Nello stesso numero, Gérard Pommier cerca di rispondere alla stessa domanda: come rendere conto oggettivamente di un fatto clinico che, prima di tutto, è “di parola”. Nota, inoltre, che, sebbene ogni caso sia unico, è necessario attingere a una concettualizzazione comune.
“Esiste un corpus concettuale psicoanalitico, degli assiomi, una vasta letteratura sperimentale scritta in linguaggio comune e disponibile a chiunque… Solo la tecnica psicoanalitica è singolare. Questo non rende la psicoanalisi una ‘non-scienza’.
‘La singolarità di ogni foglia d’albero non impedisce di fare botanica’.”
Ciò che si dice dipende da chi ascolta
Questo aforisma di Marcel Czermak è il filo conduttore della ricerca di quest’anno alla scuola psicoanalitica di St. Anne. Il fatto clinico è ciò che è stato possibile dire, ciò che è stato possibile ascoltare. Ricordiamo, inoltre, l’importanza del verbatim e della presa di appunti.
La psicoanalisi non si concepisce senza il transfert, così come Freud ne ha stabilito i lineamenti. Questo non mira a sottolineare le differenze stilistiche tra praticanti, ma piuttosto, al di là delle dottrine e delle teorie, a comprendere cosa sia una posizione analitica nel transfert, così come cosa significhi una posizione analitica nella società.

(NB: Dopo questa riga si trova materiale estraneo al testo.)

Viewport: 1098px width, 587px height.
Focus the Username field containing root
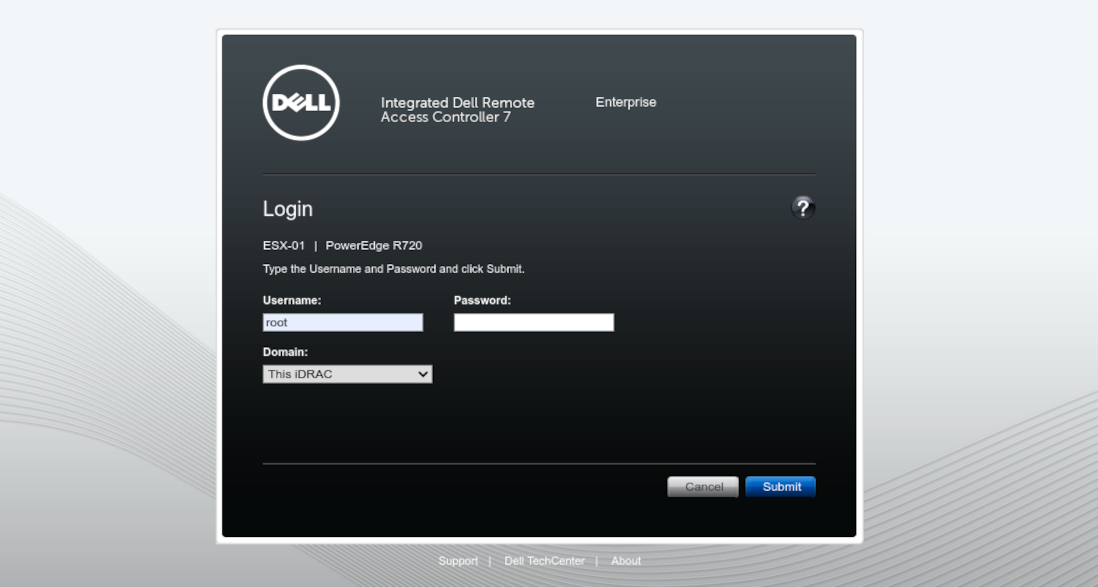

L’inconscio dell’analista permette di ascoltare certe parole, ma, talvolta, può anche impedirlo, poiché possono esistere punti di concordanza o discordanza con l’inconscio del paziente.
Questo tema è stato affrontato nelle recenti giornate di studio della Société de Psychanalyse Freudienne, sotto il titolo “Essere straniero a sé, avvicinarsi all’altro”.
Aperture e sfide
Queste aperture e interrogativi devono essere ovviamente approfonditi. La psicoanalisi non è solo un discorso, nel senso specificato da Lacan, altrimenti rischia di cadere nell’ideologia.
Ad esempio, i dibattiti sull’identità di genere spesso abbandonano il terreno della disputatio classica perché non raccolgono adeguatamente i fatti clinici, le parole e i silenzi. Perché non si ascolta prima di concludere.
Un importante studio sociologico sulla sessualità dei francesi è appena stato pubblicato, apportando nuove informazioni per chi desidera documentarsi.
La Fondation Européenne pour la Psychanalyse si onora di aver spesso posto l’accento sul rimosso delle nostre società: ciò che riguarda il bambino, il femminile, l’esiliato, lo straniero, il senzatetto nella città. Manterremo questo filo rosso del lien social, uno dei tratti distintivi della Fondazione, nelle future collaborazioni.
Clinica e politica, due significanti non congruenti che desideriamo intrecciare e condividere.
La Fondazione aspira inoltre a partecipare a una ricerca sulle psicosi, sul loro approccio oggi, e a riconsiderare formule canoniche, come la cosiddetta “forclusione del Nome del Padre”. Tenta così, per quanto possibile, di trasmettere, trasformare, inventare…
Affinché la psicoanalisi rimanga un fatto clinico, un punto di atto nella civiltà.